Difficile de cerner ce nouveau Paul Schrader qui a autant de qualités que de défauts, qui est à la fois très malin dans ce qu’il entreprend et partiellement loupé dans la manière dont il l’exécute. Peut-on faire un bon film raté ? Paul Schrader montre que oui en réalisant une oxymore cinématographique. La structure très éclatée, le mélange de couleur et de noir et blanc, les incessants changements de formats d’image et surtout l’agencement de séquences qui se contredisent sans cesse les unes les autres en mélangeant les visages, les personnages, les temporalités, les histoires et les incohérences, tout cela participe à créer une extrême confusion rendant la lisibilité du film difficile. Il faut un temps plus ou moins long selon les uns ou les autres, pour comprendre ce que veut faire Paul Schrader et appréhender l’idée qui anime son drame et le dispositif qu’il déploie. Ce n’est qu’une fois saisi que Oh, Canada s’éclaire sous un nouveau jour. Le cinéaste nous plonge dans un abîme, celui d’un homme malade et proche de la mort qui tente de raconter sa vie et de confesser les mensonges qui l’ont jalonnés. Mais parce que tout se mélange dans sa tête, tout se mélange à l’écran. Ses souvenirs sont flous, incorrects, contradictoires et le récit épouse cet état de fait en étant lui-même flou, incorrect, contradictoire. Au spectateur d’accepter ce postulat, de démêler lui-même le vrai du faux, et de dénicher l’important dans ce puzzle biaisé, à savoir qu’au milieu de cette confusion narrative, ce vieux cinéaste en fin de vie confesse avoir menti sur tout ce qui en a fait un « héros » aux yeux de ses admirateurs. La manière de le raconter est souvent fausse ou trouble, mais qu’il se trompe ou non l’essentiel reste et se comprend : cette vieille légende cherche à confesser en urgence, non sans être bouleversant, qu’il se voit comme un imposteur.

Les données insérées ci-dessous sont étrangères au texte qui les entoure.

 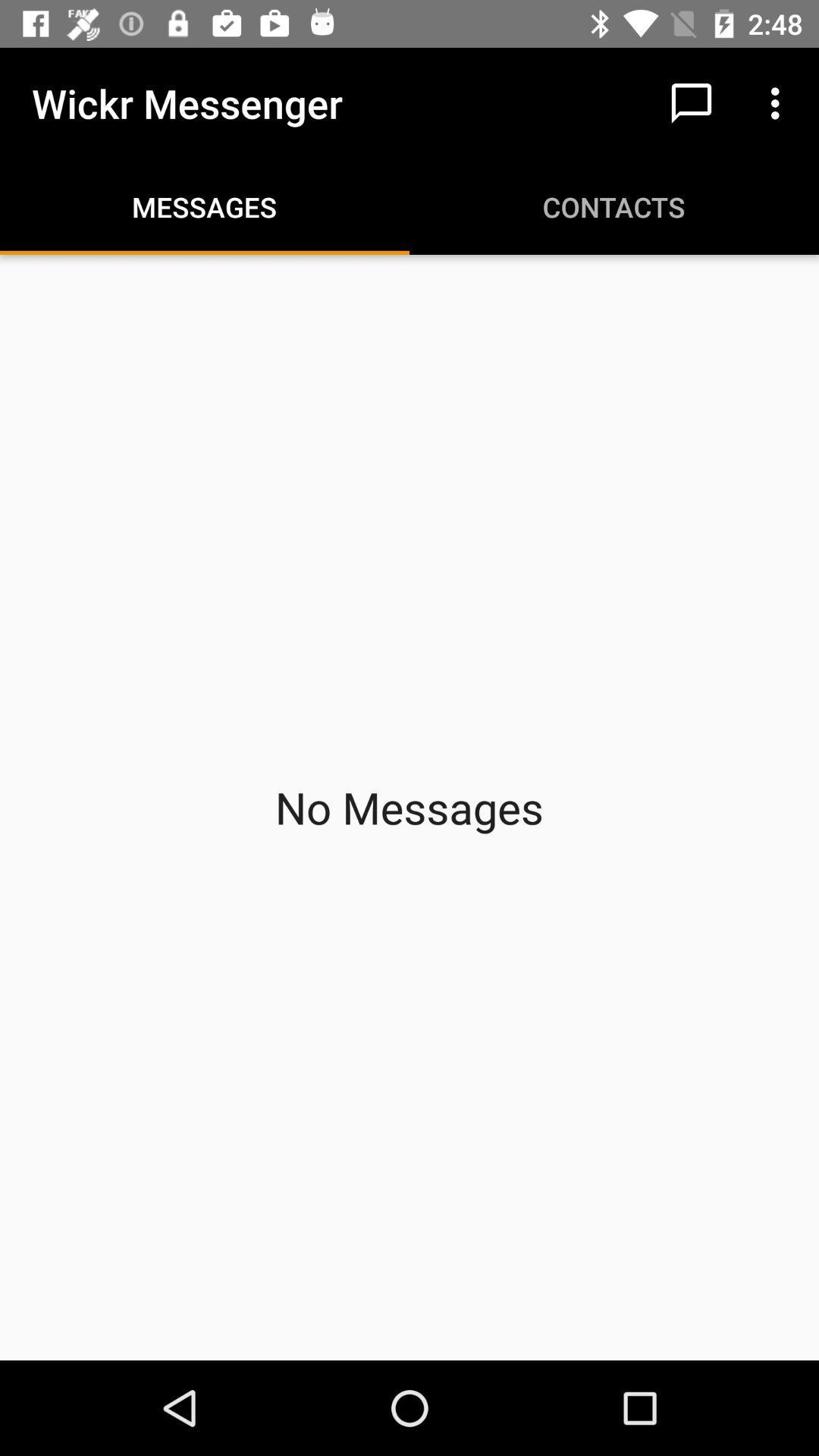 What do you see at coordinates (691, 102) in the screenshot?
I see `icon above contacts item` at bounding box center [691, 102].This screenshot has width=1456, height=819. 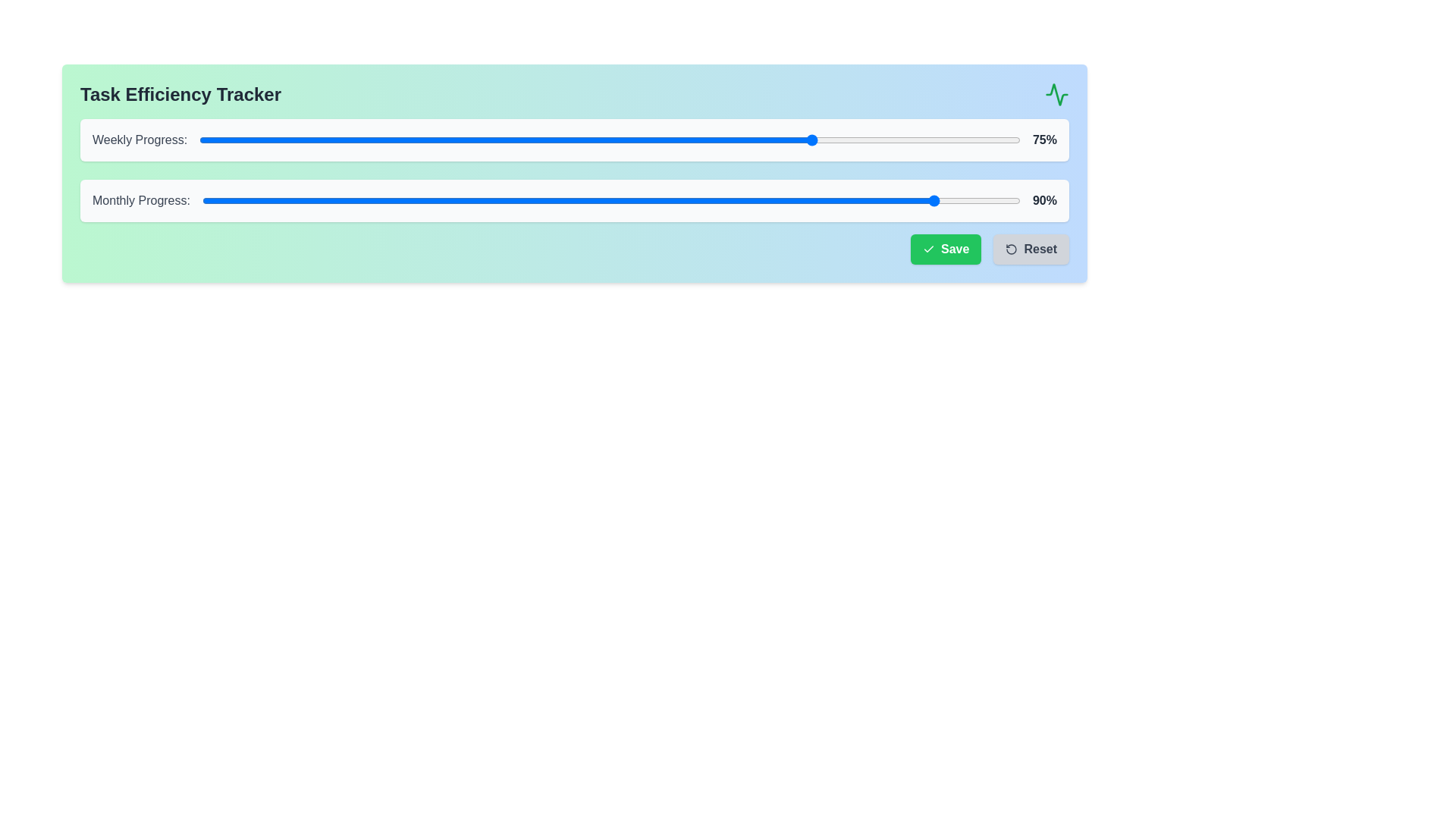 What do you see at coordinates (226, 200) in the screenshot?
I see `the Monthly Progress slider to 3%` at bounding box center [226, 200].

Sur le papier, c’est brillant et très audacieux. Paul Schrader se montre radical sur la forme, scénaristique comme visuelle. Le problème c’est qu’il ne maîtrise pas vraiment ses ambitions d’écriture, que son film est trop taillé dans le gras. Comme si l’effort était si compliqué à appréhender qu’il a cherché à le raccourcir pour qu’il ne soit pas trop pénible sur la durée. Formidablement interprété, d’un grand Richard Gere qui opère un retour fracassant à un Jacob Elordi qui le campe jeune en passant par une Uma Thurman fascinante en épouse dévouée, Oh, Canada frustre. Ce nouveau Schrader -qui avec cette quête de rédemption tardive exploite différemment l’une de ses thématiques fétiches- aurait pu être un grand film crépusculaire sur le rapport entre le passé et le présent et la vie en général à l’aube de la mort. Mais le cinéaste plonge avec son puzzle éparpillé en vrac et s’il veut filmer l’incohérence d’un récit, il manque de cohérence dans la manière de le traduire. C’est d’autant plus regrettable qu’il y a des scènes, des instants, des dialogues, épris de poésie et de noirceur existentielle qui sublime un long-métrage délicatement douloureux. Fallait quand même oser pareille proposition.